• **Exercise set**:
1/ Quote the passage of the Kakhovka dam article from "June 8, 2023" to "on Russian-held territory.".
2/ Write what comes next in the article on the Kakhovka dam's destruction, picking up after its final sentence.

• **Source**:
------------------------------------------------------------

June 8, 2023 - 1:00pm

The destruction of the Kakhovka dam has sparked fevered speculation about the future of Ukraine’s counteroffensive against Russian invaders. Opinions differ over the degree to which the demolition of the dam favours Russia or Ukraine. Some argue it will throw Ukraine’s plans into chaos, while others point out that much of the impact of the flooding falls on Russian-held territory. 

Time will tell which interpretation turns out to be true. The same can’t necessarily be said, though, for questions about the motivations behind the demolition. Russia would certainly appear the most likely culprit: Ukrainian President Volodymyr Zelenskyy pointed out that Russia has held the dam for more than a year and that it is “physically impossible to blow it up from the outside”. 

Case closed, then? Not on the international stage. Many statements of condemnation from Ukraine’s Western backers have been notably cautious about directly blaming Russia for carrying out an intentional attack on the dam. Moscow denies all responsibility: Vladimir Putin has called the dam break a “barbaric act” perpetrated by Ukraine, while a Russian envoy to the UN characterised claims that Russia was behind the attack as part of a Western disinformation campaign that “reeks of schizophrenia and not of a latent variety”. 

Each side blaming the other is a reminder of how, despite being the most documented war in history, some of the major events that have punctuated the fighting in Ukraine remain remarkably murky. The information war being waged online mirrors the fighting on the ground in its ferocity and utter lack of compromise.  

This at times leads into the realms of absurdity. Asked about claims that Ukraine destroyed the dam, the US deputy ambassador to the UN Robert Wood responded with exasperation: “Come on […] why would Ukraine do this to its own territory and people, flood its land, force tens of thousands of people to flee their homes – it doesn’t make sense.”

------------------------------------------------------------

• **Records from a data source**:

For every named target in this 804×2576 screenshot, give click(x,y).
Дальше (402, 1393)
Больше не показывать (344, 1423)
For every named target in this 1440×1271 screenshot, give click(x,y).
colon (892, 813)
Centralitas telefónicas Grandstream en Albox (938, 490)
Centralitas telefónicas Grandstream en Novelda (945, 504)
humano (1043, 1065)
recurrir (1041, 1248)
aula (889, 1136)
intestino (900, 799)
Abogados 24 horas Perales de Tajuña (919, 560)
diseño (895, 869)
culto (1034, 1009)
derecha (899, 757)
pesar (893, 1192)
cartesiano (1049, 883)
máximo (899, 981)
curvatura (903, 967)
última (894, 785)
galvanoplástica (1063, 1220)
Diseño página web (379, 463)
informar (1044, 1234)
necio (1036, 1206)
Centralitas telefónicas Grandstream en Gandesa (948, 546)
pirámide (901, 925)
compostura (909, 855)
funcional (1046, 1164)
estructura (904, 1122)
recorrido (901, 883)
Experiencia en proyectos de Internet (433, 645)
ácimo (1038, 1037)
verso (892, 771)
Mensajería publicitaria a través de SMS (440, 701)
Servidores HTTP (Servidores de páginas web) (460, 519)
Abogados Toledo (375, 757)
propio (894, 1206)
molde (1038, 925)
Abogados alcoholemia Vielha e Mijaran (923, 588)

------------------------------------------------------------

• **Solved problems**:
1/
June 8, 2023 - 1:00pm

The destruction of the Kakhovka dam has sparked fevered speculation about the future of Ukraine’s counteroffensive against Russian invaders. Opinions differ over the degree to which the demolition of the dam favours Russia or Ukraine. Some argue it will throw Ukraine’s plans into chaos, while others point out that much of the impact of the flooding falls on Russian-held territory.

2/
Wood’s argument is perfectly logical. But many onlookers will remember having asked themselves similar questions about claims that Russia blew up its own Nord Stream pipelines last year — something much of the international community insisted it had done until it became public knowledge that a pro-Ukrainian group was actually the likely culprit. This week, it was reported that the Ukrainian military was planning an attack on the pipelines three months before they were sabotaged, although Zelenskyy used an interview published on Wednesday to again deny all knowledge.

Such errors in Western communications have undermined faith in the wider pro-Ukraine narrative among certain sceptical demographics. Ukraine’s own communications style, although powerful, at times hasn’t helped. In another potential turning point for the war last year, Zelenskyy insisted that a stray missile that killed two in Poland had been fired by Russia, long after the international community had accepted that it was actually launched by Ukraine. The knowledge that either Zelenskyy or his Western allies were not telling the truth about the incident understandably created unease. 

With both sides apparently playing fast and loose with the truth at times, the deluge of online information becomes a matter for creative interpretation from the likes of Tucker Carlson — who used his first monologue on Twitter to claim that Ukraine “probably blew up” Kakhovka dam and derided the notion that Putin “would shoot himself to death in order to annoy you”. Truth has become far harder to locate now that the waters have been muddied by a brutal information war.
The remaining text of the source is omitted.